Here is the SMF tutorial about zap testing: http://www.soapmakingforum.com/showthread.php?t=30690


----------



## earlene (Feb 6, 2017)

So I'm guessing they are approximately 36 hours old, more or less?  Did they gel?  

More especially, did the 0%SF ones gel?  In either case, I'd still wear gloves until your zap test comes out negative.

If your skin itches, I'd suggest you rinse really well with lots of water.  Even if it's only the power of suggestion that is making your skin itch, it doesn't hurt to rinse well.
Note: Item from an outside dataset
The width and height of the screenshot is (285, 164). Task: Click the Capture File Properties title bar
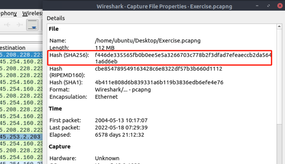pyautogui.click(x=164, y=6)
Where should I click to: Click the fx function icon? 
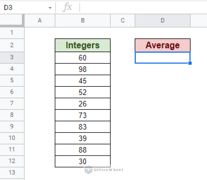67,8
Oh, I forgot to say how pretty they are.


----------



## cmzaha (Feb 6, 2017)

I am so bad...I never wear gloves when de-molding even my salt bars that are only 45 min old when I cut them. The worst that happens is my finger tips get a little slick, good way to remove finger print treads . When I had my salon during the era everyone was getting perms I did not have tread on a few of my fingers. While I was still living at home our house was robbed and the police thought they had quite a find after searching for finger prints until I held up my fingers!


----------



## fuzz-juzz (Feb 6, 2017)

I soap with 0% SF most of the time, even when making facial bars.
I prefer more bubbles, harder bars, increased longevity in the shower (less mushy).
I don't find them drying but I keep CO on a lower side, 10-20 % max. In summer I find them to be perfectly cleansing. In wintertime my skin is dry no matter what so I just moisturise anyway.
NaOH I buy is not 100% pure so there's already a little bit of SF there.


----------



## KristaY (Feb 6, 2017)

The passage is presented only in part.